With our 2016 Global Consumer Trends workshops fast approaching, we explore two different sides of the ‘Upgrade’ trend
There was a time where luxury could be enjoyed by only select group of ultra-affluent consumers, but those days are a progressively distant memory.
In fashion, the seemingly oxymoronic concept of ‘affordable luxury’ isn’t a new one, with brands having faced for many years the difficult conundrum of making their products more accessible (and thus a more lucrative source of profit), whilst also retaining brand equity and exclusivity.
While the phenomenon has resulted in great successes for some brands, and tough losses for others, the very idea of ‘affordable luxury’ shows that having nice things is no longer the preserve of the elite.
This idea of the accessibility of quality is one key part to the Upgrade trend. Consumers are looking to take the money they spend in their everyday lives much further than it would have been possible to until recently.
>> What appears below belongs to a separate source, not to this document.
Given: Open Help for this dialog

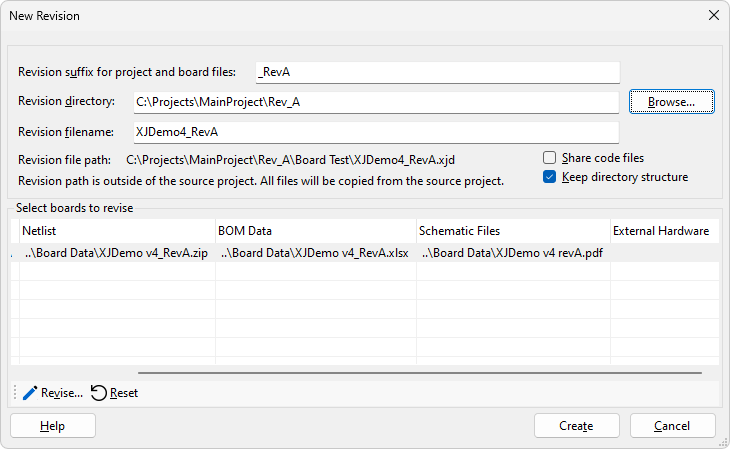Looking at the screenshot, I should [53, 426].
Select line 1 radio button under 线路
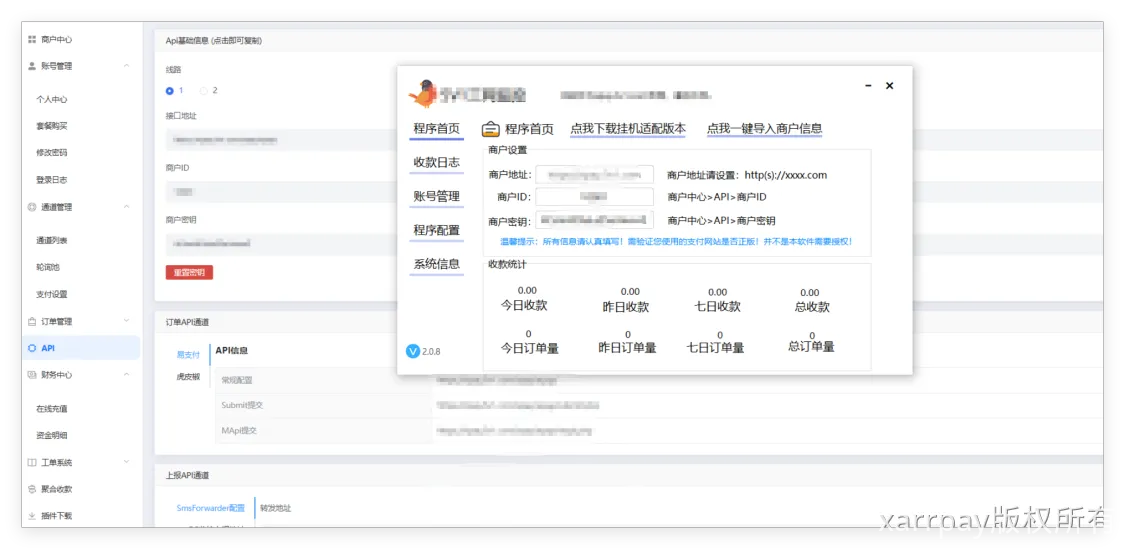Viewport: 1125px width, 549px height. coord(170,91)
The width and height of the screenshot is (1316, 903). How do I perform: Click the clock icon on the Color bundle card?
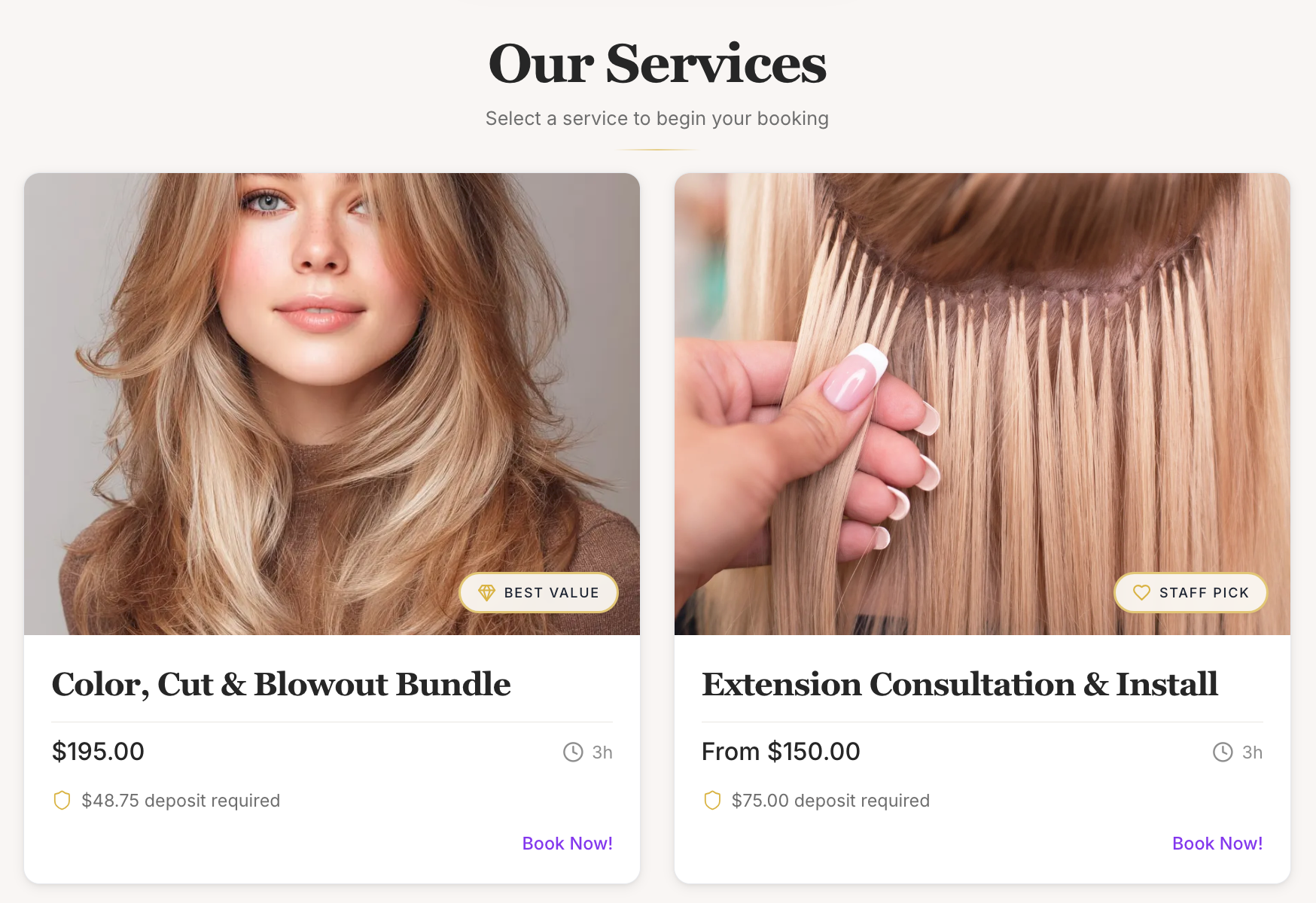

The Aldi and Lidl phenomenon have played a large part in developing consumers’ taste for the premium as they continue to expand across different continents, and this year Aldi has continued to tempt those with an eye for Upgrade with a range of caviar skincare products.
Yet whilst the concept of affordable luxury is one part of Upgrade, another part involves a complete reversal of this concept: the creation of exclusive, high-ticket variations of traditionally mundane or everyday products.
A doughnut is probably the last thing that comes to mind whn one thinks of fine dining, but this extravagant $100 specimen is an example of this trend towards the upgrading of the everyday. It’s existence is driven by the same fundamental factors as the symbolic Aldi lobster tail: a desire for improved quality; a better product; a more valuable experience; and crucially, an opportunity to enhance self-worth.
And this is what Upgrade is all about – whether you have a lot of money to spend, or just a little, it is always nicer to buy better, and importantly, to buy quality, and businesses are increasingly responding to this desire.